[Collected data entries]
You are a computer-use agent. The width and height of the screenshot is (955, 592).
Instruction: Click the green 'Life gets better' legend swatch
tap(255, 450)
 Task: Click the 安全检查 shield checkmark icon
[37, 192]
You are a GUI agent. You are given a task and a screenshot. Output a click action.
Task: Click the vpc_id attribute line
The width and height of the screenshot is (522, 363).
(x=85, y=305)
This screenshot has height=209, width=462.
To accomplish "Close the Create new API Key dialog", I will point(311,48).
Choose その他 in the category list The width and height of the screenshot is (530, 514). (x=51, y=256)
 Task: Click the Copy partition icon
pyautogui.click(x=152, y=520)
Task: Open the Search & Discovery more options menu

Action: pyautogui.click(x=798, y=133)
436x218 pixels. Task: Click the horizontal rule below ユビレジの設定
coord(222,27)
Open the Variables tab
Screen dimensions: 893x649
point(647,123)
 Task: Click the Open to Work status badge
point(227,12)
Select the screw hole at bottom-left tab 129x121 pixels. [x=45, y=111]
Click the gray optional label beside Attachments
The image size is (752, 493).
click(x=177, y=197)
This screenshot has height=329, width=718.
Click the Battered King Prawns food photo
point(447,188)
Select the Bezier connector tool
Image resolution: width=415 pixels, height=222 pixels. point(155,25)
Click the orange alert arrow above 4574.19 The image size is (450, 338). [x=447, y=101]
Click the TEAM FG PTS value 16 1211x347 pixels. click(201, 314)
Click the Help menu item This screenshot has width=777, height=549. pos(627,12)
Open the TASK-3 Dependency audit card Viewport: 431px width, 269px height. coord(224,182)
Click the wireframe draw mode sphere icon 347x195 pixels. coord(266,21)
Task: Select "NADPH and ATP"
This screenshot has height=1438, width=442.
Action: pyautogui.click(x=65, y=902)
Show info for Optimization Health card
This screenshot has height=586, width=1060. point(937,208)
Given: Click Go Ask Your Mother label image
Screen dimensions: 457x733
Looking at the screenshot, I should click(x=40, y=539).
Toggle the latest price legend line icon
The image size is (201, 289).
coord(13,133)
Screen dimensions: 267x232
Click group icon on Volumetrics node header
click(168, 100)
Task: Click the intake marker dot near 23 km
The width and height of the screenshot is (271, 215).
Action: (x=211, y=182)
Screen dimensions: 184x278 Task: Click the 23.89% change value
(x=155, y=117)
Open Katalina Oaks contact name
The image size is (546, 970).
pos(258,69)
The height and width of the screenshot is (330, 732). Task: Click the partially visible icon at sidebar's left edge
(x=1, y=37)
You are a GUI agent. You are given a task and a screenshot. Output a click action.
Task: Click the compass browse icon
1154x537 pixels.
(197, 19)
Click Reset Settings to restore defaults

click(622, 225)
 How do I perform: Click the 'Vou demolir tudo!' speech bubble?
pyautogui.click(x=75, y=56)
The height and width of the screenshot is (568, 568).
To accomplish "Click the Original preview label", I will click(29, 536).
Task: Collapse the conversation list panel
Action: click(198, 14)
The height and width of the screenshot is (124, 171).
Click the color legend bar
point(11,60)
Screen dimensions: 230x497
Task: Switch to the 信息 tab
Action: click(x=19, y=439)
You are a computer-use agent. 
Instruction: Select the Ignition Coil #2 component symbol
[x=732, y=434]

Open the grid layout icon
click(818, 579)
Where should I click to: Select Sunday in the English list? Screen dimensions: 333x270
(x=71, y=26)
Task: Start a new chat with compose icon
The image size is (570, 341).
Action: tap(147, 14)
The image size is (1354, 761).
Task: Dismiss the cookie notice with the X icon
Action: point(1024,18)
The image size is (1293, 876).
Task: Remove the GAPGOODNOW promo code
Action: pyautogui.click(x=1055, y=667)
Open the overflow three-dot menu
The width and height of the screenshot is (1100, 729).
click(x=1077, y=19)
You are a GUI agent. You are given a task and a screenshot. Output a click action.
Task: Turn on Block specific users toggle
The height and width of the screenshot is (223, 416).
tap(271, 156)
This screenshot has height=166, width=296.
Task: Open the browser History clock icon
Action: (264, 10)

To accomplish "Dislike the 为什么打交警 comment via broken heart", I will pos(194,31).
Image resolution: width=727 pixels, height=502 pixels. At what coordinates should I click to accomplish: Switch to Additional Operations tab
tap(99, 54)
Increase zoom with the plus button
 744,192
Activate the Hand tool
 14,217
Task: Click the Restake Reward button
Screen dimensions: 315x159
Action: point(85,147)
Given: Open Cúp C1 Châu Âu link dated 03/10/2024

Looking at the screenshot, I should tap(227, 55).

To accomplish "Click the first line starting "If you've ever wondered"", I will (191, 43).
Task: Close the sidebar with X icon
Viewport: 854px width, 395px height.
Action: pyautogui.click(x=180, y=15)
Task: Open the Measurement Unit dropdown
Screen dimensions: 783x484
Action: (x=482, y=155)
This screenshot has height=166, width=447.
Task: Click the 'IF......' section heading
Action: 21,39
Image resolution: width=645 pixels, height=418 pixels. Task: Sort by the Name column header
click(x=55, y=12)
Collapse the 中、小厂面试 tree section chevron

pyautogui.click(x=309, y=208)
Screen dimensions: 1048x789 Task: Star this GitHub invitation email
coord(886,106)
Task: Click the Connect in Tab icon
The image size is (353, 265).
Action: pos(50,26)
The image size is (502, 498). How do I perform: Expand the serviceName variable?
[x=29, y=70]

Task instructions: All entries should be restated word for word.

Task response:
You are a computer-use agent. The width and height of the screenshot is (955, 592).
Instruction: Click the green 'Life gets better' legend swatch
tap(255, 450)
 Task: Click the 安全检查 shield checkmark icon
[37, 192]
You are a GUI agent. You are given a task and a screenshot. Output a click action.
Task: Click the vpc_id attribute line
The width and height of the screenshot is (522, 363).
(x=85, y=305)
This screenshot has height=209, width=462.
To accomplish "Close the Create new API Key dialog", I will point(311,48).
Choose その他 in the category list The width and height of the screenshot is (530, 514). (x=51, y=256)
 Task: Click the Copy partition icon
pyautogui.click(x=152, y=520)
Task: Open the Search & Discovery more options menu

Action: pyautogui.click(x=798, y=133)
436x218 pixels. Task: Click the horizontal rule below ユビレジの設定
coord(222,27)
Open the Variables tab
Screen dimensions: 893x649
point(647,123)
 Task: Click the Open to Work status badge
point(227,12)
Select the screw hole at bottom-left tab 129x121 pixels. [x=45, y=111]
Click the gray optional label beside Attachments
The image size is (752, 493).
click(x=177, y=197)
This screenshot has height=329, width=718.
Click the Battered King Prawns food photo
point(447,188)
Select the Bezier connector tool
Image resolution: width=415 pixels, height=222 pixels. point(155,25)
Click the orange alert arrow above 4574.19 The image size is (450, 338). [x=447, y=101]
Click the TEAM FG PTS value 16 1211x347 pixels. click(201, 314)
Click the Help menu item This screenshot has width=777, height=549. pos(627,12)
Open the TASK-3 Dependency audit card Viewport: 431px width, 269px height. coord(224,182)
Click the wireframe draw mode sphere icon 347x195 pixels. coord(266,21)
Task: Select "NADPH and ATP"
This screenshot has height=1438, width=442.
Action: pyautogui.click(x=65, y=902)
Show info for Optimization Health card
This screenshot has height=586, width=1060. point(937,208)
Given: Click Go Ask Your Mother label image
Screen dimensions: 457x733
Looking at the screenshot, I should click(x=40, y=539).
Toggle the latest price legend line icon
The image size is (201, 289).
coord(13,133)
Screen dimensions: 267x232
Click group icon on Volumetrics node header
click(168, 100)
Task: Click the intake marker dot near 23 km
The width and height of the screenshot is (271, 215).
Action: (x=211, y=182)
Screen dimensions: 184x278 Task: Click the 23.89% change value
(x=155, y=117)
Open Katalina Oaks contact name
The image size is (546, 970).
pos(258,69)
The height and width of the screenshot is (330, 732). Task: Click the partially visible icon at sidebar's left edge
(x=1, y=37)
You are a GUI agent. You are given a task and a screenshot. Output a click action.
Task: Click the compass browse icon
1154x537 pixels.
(197, 19)
Click Reset Settings to restore defaults

click(622, 225)
 How do I perform: Click the 'Vou demolir tudo!' speech bubble?
pyautogui.click(x=75, y=56)
The height and width of the screenshot is (568, 568).
To accomplish "Click the Original preview label", I will click(29, 536).
Task: Collapse the conversation list panel
Action: click(198, 14)
The height and width of the screenshot is (124, 171).
Click the color legend bar
point(11,60)
Screen dimensions: 230x497
Task: Switch to the 信息 tab
Action: click(x=19, y=439)
You are a computer-use agent. 
Instruction: Select the Ignition Coil #2 component symbol
[x=732, y=434]

Open the grid layout icon
click(818, 579)
Where should I click to: Select Sunday in the English list? Screen dimensions: 333x270
(x=71, y=26)
Task: Start a new chat with compose icon
The image size is (570, 341).
Action: tap(147, 14)
The image size is (1354, 761).
Task: Dismiss the cookie notice with the X icon
Action: point(1024,18)
The image size is (1293, 876).
Task: Remove the GAPGOODNOW promo code
Action: pyautogui.click(x=1055, y=667)
Open the overflow three-dot menu
The width and height of the screenshot is (1100, 729).
click(x=1077, y=19)
You are a GUI agent. You are given a task and a screenshot. Output a click action.
Task: Turn on Block specific users toggle
The height and width of the screenshot is (223, 416).
tap(271, 156)
This screenshot has height=166, width=296.
Task: Open the browser History clock icon
Action: (264, 10)

To accomplish "Dislike the 为什么打交警 comment via broken heart", I will pos(194,31).
Image resolution: width=727 pixels, height=502 pixels. At what coordinates should I click to accomplish: Switch to Additional Operations tab
tap(99, 54)
Increase zoom with the plus button
 744,192
Activate the Hand tool
 14,217
Task: Click the Restake Reward button
Screen dimensions: 315x159
Action: point(85,147)
Given: Open Cúp C1 Châu Âu link dated 03/10/2024

Looking at the screenshot, I should tap(227, 55).

To accomplish "Click the first line starting "If you've ever wondered"", I will (191, 43).
Task: Close the sidebar with X icon
Viewport: 854px width, 395px height.
Action: pyautogui.click(x=180, y=15)
Task: Open the Measurement Unit dropdown
Screen dimensions: 783x484
Action: (x=482, y=155)
This screenshot has height=166, width=447.
Task: Click the 'IF......' section heading
Action: 21,39
Image resolution: width=645 pixels, height=418 pixels. Task: Sort by the Name column header
click(x=55, y=12)
Collapse the 中、小厂面试 tree section chevron

pyautogui.click(x=309, y=208)
Screen dimensions: 1048x789 Task: Star this GitHub invitation email
coord(886,106)
Task: Click the Connect in Tab icon
The image size is (353, 265).
Action: pos(50,26)
The image size is (502, 498). How do I perform: Expand the serviceName variable?
[x=29, y=70]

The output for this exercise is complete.